Demikian juga yang menyangkut dengan persoalan makan. Kesederhanaan betul-betul ditonjolkan. Kesederhanaan itulah yang kurasakan ingin diterapkan kepada santri, agar mereka menjadi pribadi yang tidak rakus dan bisa melewati hari-hari dengan selalu penuh syukur, seberapa pun nikmat yang diterima. Maka istilah makan dengan “sate” tidaklah asing bagi santri. Sate yaitu sayur terong. Menu lain yang kerap menjadi hidangan sehari-hari yaitu goreng tempe, tahu, mie, sayur kangkung, kubis, berputar seputar itu saja dengan di masak begitu sederhana. Meski makan dengan kesederhanaan, namun terasa berkah. Buktinya, makan nasi putih dengan garam saja dilidah rasanya tetap saja sedap, sementara menu yang enak-enak di rumah, tidak terlalu berselera seperti waktu di pondok. Kenangan makan berjamaah di pondok dengan duduk nyunnahnya tetap tidak terlupakan. It is sweet memory!

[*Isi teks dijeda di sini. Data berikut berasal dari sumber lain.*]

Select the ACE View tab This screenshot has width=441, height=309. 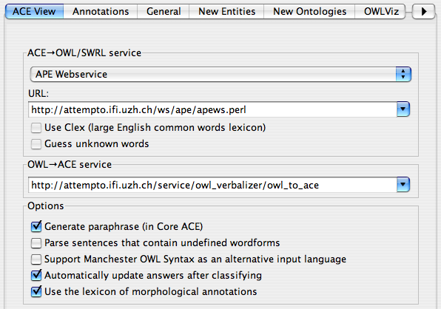(x=34, y=12)
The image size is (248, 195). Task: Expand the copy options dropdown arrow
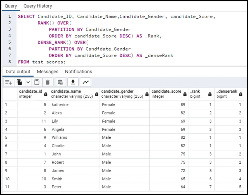coord(28,82)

Selain semua hal luar biasa itu, tentunya pelajaran agama yang lebih mendalam serta pelajaran bahasa Arab juga didapatkan. Di pesantren, Bahasa Arab berusaha dijadikan bahasa keseharian, selain bahasa pelajaran.

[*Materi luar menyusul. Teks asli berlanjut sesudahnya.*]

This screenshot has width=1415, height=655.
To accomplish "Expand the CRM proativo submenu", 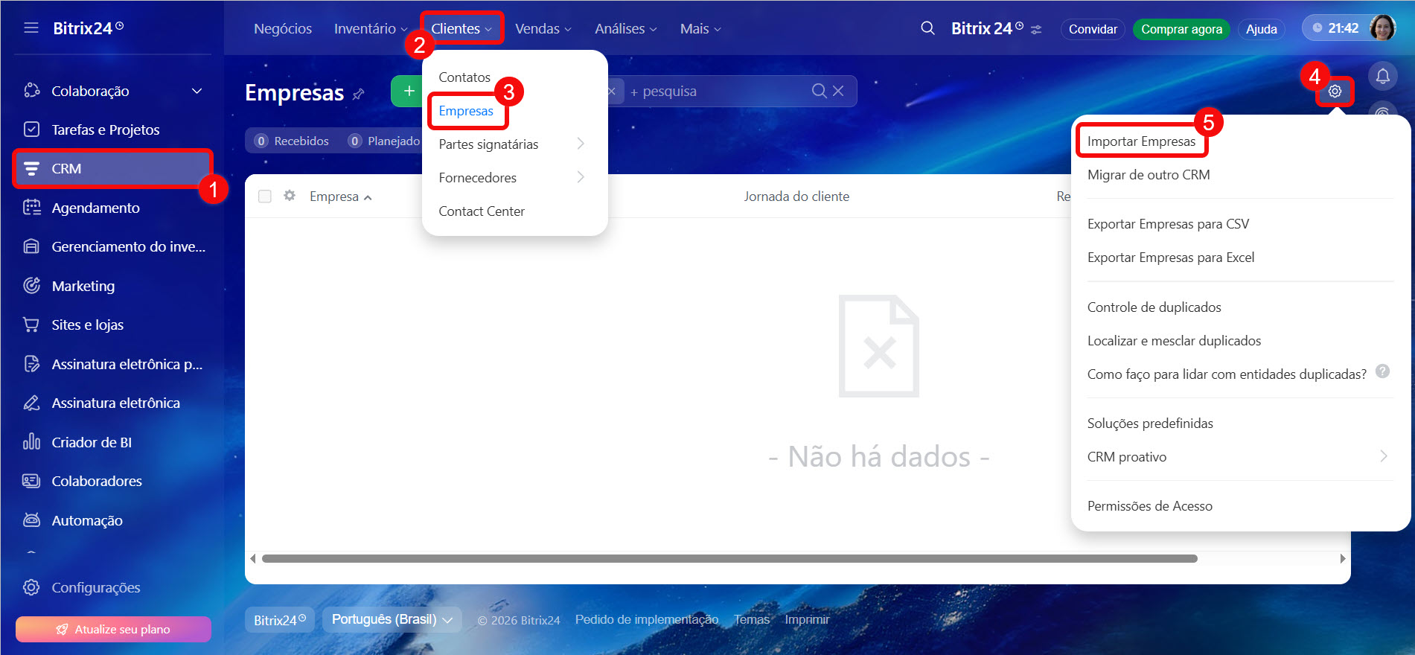I will pyautogui.click(x=1383, y=456).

Dua tahun di pondok akhirnya kelar juga. Ada perasaan kehilangan sewaktu tapak-tapak kaki beranjak melangkah meninggalkan pondok yang penuh kenangan, yang telah memberikan pembelajaran yang begitu bernilai. Terima kasih dari diri yang terdalam kepadamu wahai para ustadz, jasamu abadi sampai ke akhirat, insyaallah. Dan untuk teman-teman, perjuangan tak mengenal ujung, sehingga senyum bidadari siramkan kebahagiaan. Tatkala Islam telah dikecap dari sumbernya, saat itulah kita telah meraih dan merasakan  anugerah terindah dalam hidup. Percayalah! (M. Wahyudin, Pembuang Hulu, Kalimantan)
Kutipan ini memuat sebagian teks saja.